The current actions of the European Union fit in the general logic of Belarus-EU relations – small steps for restoration of trust between the two parties.
The EU has excluded 24 Belarusan officials from the “black lists”. About 200 of officials still remain in the “black lists”. Belarus Foreign Ministry called the decision of the EU Council “a step in the right direction, though insufficient”.
What stands behind the one-way concessions of the EU to the official Minsk?
Andrei Yahorau, the Director of the Center for European Transformation told about it to the “EuroBelarus” Information Service.
- The EU has excluded 24 Belarusan officials from the “black lists”. What grounds does EU have for such step?
- Unfortunately, in due time we didn’t get the answer of the EU regarding the criteria for including in the sanction lists and exclusion from them. It is an internal decision of the European Union in relation to the people concerned with repressions and violations of human rights in Belarus. We only have a general description of people included into “black lists”. That is why just like before we cannot judge about the judicial grounds for excluding Belarusan officials from the sanction lists. We can only assume that this is EU’s political decision.
- Those excluded from the sanction lists include former judges that were directly passing sentences after the presidential campaign 2010; officials, who executed unlawful orders, and propagandists, who were justifying repressions. Can it be that one-way concussions of the EU will only lead to the enforcement of repressions?
- Sanctions have never prevented the Belarusan regime from arresting people and increasing the number of political prisoners in the country.

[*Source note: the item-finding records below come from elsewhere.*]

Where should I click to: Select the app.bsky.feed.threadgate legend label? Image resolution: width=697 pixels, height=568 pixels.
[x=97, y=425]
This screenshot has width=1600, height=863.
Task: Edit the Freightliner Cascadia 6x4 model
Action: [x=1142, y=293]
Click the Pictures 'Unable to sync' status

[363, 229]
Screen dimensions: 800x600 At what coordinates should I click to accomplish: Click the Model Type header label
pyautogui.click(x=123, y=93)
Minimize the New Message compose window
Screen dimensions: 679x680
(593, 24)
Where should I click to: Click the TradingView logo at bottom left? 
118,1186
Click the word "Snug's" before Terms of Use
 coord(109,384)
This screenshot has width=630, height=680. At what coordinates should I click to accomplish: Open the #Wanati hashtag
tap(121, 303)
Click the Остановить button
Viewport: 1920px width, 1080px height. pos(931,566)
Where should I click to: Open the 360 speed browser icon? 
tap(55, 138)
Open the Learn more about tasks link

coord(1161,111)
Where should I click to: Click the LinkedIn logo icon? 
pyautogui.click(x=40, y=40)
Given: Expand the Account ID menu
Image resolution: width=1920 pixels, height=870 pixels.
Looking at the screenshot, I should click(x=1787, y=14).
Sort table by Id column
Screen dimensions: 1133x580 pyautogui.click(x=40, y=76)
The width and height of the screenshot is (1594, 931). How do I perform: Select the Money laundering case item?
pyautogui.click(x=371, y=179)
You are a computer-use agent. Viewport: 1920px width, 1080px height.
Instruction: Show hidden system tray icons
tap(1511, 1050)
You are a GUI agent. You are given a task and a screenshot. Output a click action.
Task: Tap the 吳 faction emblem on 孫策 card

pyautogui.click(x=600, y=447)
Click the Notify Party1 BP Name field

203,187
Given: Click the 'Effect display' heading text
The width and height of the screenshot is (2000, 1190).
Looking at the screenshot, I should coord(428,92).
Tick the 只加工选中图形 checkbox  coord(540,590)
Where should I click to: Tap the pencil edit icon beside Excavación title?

That is why reduction of the level of sanctions won’t lead to global consequences.
Current actions of the EU fit in the general logic of Belarus-EU relations – small steps for restoration of trust between the two parties. On the eve of elections EU reduces the level of sanctions, thus demonstrating the loyalty of the EU towards possible improvement of relations, and expects steps from the official Minsk in return, liberalization of the election process and release of political prisoners in particular.
We don’t know how will Belarusan authorities react to the actions of the EU, since informal diplomatic agreements that are likely to exist are unknown for us.
- The EU has excluded five heads of Belarusan universities from the “black list”. Why did they get this honor?
- Belarusan heads were excluded from the sanction list because Belarus is included in Bologna process. Basically it means that Belarus’ correspondence to the criteria of Bologna process, i.e. to the level of academic freedoms, is officially recognized. This recognition is temporary since there is a Road Map of reforms. Having got this place in Bologna process, Belarusan universities should develop relations with the universities of other countries of Bologna process. To do this, heads of Belarusan universities got freedom of travel, which is another decision that the EU made in advance.
- I.e. the actions of the EU secure the existing tendencies, which Uladzimir Matskevich described in one sentence: “There is only regime, only Lukashenka at the international arena”. Thus, we are talking not about the legitimation of Lukashenka’s regime, but about its recognition de facto.
- Basically, yes. This is what is happening now, and has been happening for a long time – since November 2013; now this trend was reinforced. However, the decisive moment that will put everything in order will be the “elections-2015” and the following events. The EU still counts at the release of the political prisoners – until that the EU isn’t going to make any more serious decisions. For now the actions of the two parties are reduced to the exchange of signals.
- Can we judge the EU’s perception of the “Presidential elections” from symbolic steps? Is the EU ready to recognize Belarusan regime in case the political prisoners are released?
- Of course, not. The EU can only recognize Belarusan regime de-facto. In order to really recognize Belarusan regime, we need to recognize elections and their legitimacy. “Elections” won’t be recognized unless they are quite democratic, which isn’t to be expected. The maximum that the official Minsk can count at is the statement of progress. It will enable the EU to hope for the further improvement and, accordingly, demand the elevation of bilateral relations to a new level.
But all depends on the results of elections or, rather, on the absence of mass repressions after the “elections”.